Fits a single index model using MAVE with joint optimization of coefficients and bandwidth.

---
config:
      theme: redux
---
graph LR
  fit_SensIAT_single_index_norm1coef_model["fit_SensIAT_single_index_norm1coef_model"] --> |initial| MAVE3["MAVE::mave.compute"]
  fit_SensIAT_single_index_norm1coef_model --> |bandwidth selection| optim_optimize["optim/optimize/grid"]
  fit_SensIAT_single_index_norm1coef_model --> |optional reestimation| ManifoldOptim["ManifoldOptim::manifold.optim"]
  fit_SensIAT_single_index_norm1coef_model --> predict.SensIAT_single_index_norm1coef_model["`predict.<.._norm1coef_..>`"]
  predict.SensIAT_single_index_norm1coef_model --> pcoriaccel_NW4["pcoriaccel_NW"]
  fit_SensIAT_single_index_norm1coef_model --> compute_SensIAT_expected_values3["compute_SensIAT_expected_values"]
  compute_SensIAT_expected_values3 --> pcoriaccel_NW4["pcoriaccel_NW"]

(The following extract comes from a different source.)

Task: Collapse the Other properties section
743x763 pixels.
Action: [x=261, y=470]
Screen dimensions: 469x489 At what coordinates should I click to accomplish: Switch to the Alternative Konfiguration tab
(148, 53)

  style MAVE3 fill:#999,stroke:#666,color:#fff
  style optim_optimize fill:#999,stroke:#666,color:#fff
  style ManifoldOptim fill:#999,stroke:#666,color:#fff

Marginal Mean Model Functions

Generalized

graph TD
  fit_SensIAT_marginal_mean_model_generalized --> |"link=='identity'"| fit_SensIAT_marginal_mean_model
  fit_SensIAT_marginal_mean_model_generalized --> estimate_baseline_intensity
  fit_SensIAT_marginal_mean_model_generalized --> |"for observed data to compute term 1"|compute_SensIAT_expected_values
  subgraph term2fast["fast - SIM only"]
  fit_SensIAT_marginal_mean_model_generalized --> compute_term2_influence_fast
  compute_term2_influence_fast --> pcoriaccel_integrate_simp
  end
  subgraph term2original["generic"]
  fit_SensIAT_marginal_mean_model_generalized --> compute_term2_influence_original
  end
  compute_term2_influence_original --> pcoriaccel_integrate_simp
  pcoriaccel_integrate_simp --> pcoriaccel_evaluate_basis
  pcoriaccel_integrate_simp --> pcoriaccel_evaluate_basis_mat

  style term2fast fill:#e1f5ff,stroke:#01579b,color:#000

Linear

graph TD
  fit_SensIAT_marginal_mean_model --> compute_influence_terms
  subgraph one["for each alpha"]
    compute_influence_terms --> compute_glm_influence_term_1_for_all
    compute_influence_terms --> compute_glm_influence_term_2_for_all_patients
    compute_glm_influence_term_2_for_all_patients --> compute_glm_influence_term_2_for_individual
  end
style one fill:#e1f5ff,stroke:#01579b,color:#000

Single Index Model Functions

This section highlights the internal relationships between functions related to the single index model fitting and prediction in the package.

graph TD
  fit_fixed_coef["fit_SensIAT_single_index_fixed_coef_model"] --> compute_ev["compute_SensIAT_expected_values"]
  fit_norm1["fit_SensIAT_single_index_norm1coef_model"] --> compute_ev
  fit_fixed_coef --> predict_fixed["predict.SensIAT_single_index_fixed_coef_model"]
  fit_norm1 --> predict_norm1["predict.SensIAT_single_index_norm1coef_model"]
  predict_fixed --> compute_ev
  predict_norm1 --> compute_ev
  autoplot_fixed["autoplot.SensIAT_single_index_fixed_coef_model"] --> fit_fixed_coef
  autoplot_norm1["autoplot.SensIAT_single_index_norm1coef_model"] --> fit_norm1

Notes

  • This graph focuses on the core single index model fitting, prediction, and plotting functions.
  • External dependencies (e.g., stats::glm) are shown in gray to distinguish them from package-internal functions.